The SNARE hypothesis was first postulated nearly a decade ago as a mechanistic account of membrane fusion. In its earliest form, this hypothesis stated that SNARE proteins present in the acceptor and donor membranes mediate the specificity of the interaction preceding fusion. The hypothesis was later modified to propose that SNARE proteins are actually involved directly in the fusion reaction. At synapses, the main fusion event takes place during transmitter release, as synaptic vesicles fuse with the presynaptic membrane. The SNARE hypothesis was quickly invoked to explain this process, and suggestions of relevant SNARE proteins were rapidly put forward from the growing list of molecules present at synaptic contacts. These developments led to the optimistic view that the intimate details of synaptic exocytosis would soon be unveiled. Now, almost 10 years later, some of our basic questions on this phenomenon remain unanswered, including that of the actual role of SNAREs in fusion. Are SNAREs the molecular components of the fusion pore? Do they act as catalysts of the fusion reaction, or are they only involved in setting up its specificity? Reporting in Science, Schoch et al. argue that SNAREs are not necessary for the fusion step per se, but are required instead for stabilizing fusion intermediates.

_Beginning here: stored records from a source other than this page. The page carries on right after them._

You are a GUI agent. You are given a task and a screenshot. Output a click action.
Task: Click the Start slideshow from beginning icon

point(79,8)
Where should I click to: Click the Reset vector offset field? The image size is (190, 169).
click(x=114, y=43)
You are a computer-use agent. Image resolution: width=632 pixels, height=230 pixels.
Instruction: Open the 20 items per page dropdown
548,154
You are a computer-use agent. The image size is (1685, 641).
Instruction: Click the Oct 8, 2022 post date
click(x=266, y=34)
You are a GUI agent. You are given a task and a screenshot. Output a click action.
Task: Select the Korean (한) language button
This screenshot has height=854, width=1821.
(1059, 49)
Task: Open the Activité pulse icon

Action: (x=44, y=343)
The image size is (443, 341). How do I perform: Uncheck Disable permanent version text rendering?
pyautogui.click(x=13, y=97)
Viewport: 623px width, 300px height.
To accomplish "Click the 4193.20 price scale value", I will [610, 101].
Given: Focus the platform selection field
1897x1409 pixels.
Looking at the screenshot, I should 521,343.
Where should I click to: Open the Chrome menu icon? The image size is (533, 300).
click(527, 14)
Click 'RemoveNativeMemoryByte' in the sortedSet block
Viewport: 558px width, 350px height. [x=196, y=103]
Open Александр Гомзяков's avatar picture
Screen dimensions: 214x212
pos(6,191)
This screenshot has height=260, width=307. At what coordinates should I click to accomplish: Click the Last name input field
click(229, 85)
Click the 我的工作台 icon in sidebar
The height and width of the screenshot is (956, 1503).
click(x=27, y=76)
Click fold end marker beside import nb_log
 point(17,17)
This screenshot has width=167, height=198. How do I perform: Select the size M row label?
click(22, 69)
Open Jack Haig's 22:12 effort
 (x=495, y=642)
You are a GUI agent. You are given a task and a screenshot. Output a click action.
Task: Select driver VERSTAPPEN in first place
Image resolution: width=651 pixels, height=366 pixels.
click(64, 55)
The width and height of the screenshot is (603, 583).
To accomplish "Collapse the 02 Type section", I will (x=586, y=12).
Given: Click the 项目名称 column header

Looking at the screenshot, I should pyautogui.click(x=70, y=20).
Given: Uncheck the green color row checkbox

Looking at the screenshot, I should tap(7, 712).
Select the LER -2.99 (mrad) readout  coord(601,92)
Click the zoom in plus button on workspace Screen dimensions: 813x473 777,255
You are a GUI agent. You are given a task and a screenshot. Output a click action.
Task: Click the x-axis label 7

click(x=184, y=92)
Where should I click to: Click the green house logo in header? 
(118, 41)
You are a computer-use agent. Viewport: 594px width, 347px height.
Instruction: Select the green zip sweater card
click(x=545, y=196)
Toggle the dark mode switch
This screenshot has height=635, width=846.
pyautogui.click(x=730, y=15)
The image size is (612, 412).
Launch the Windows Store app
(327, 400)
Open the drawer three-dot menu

Schoch et al. generated mice that lack synaptobrevin 2 — a SNARE protein of synaptic vesicles — and studied the characteristics of transmitter release in neurons cultured from the forebrains of these animals. They found that synaptic vesicle exocytosis was markedly reduced, regardless of whether it was spontaneous or evoked by changes in osmolarity or calcium influx. However, not all forms of exocytosis were equally affected; spontaneous and osmolarity-evoked release were 10-fold lower than in wild-type neurons, whereas calcium-evoked release was reduced by 100-fold. Changes in osmolarity and calcium influx affect the same population of vesicles. So, if synaptobrevin were involved directly in fusion, it would be hard to account for this difference. The authors therefore argue that synaptobrevin is not required for fusion per se, but is necessary to achieve a normal rate of fusion on stimulation. In other words, they propose that SNARE proteins stabilize transition states that exist before vesicles are responsive to calcium, and that although they do not participate in actual fusion, they limit the rate at which fusion can occur. It will now be crucial to perform similar experiments on neurons from mice that lack the synaptobrevin partners SNAP-25 and syntaxin to test whether this intriguing proposal holds for other SNARE proteins.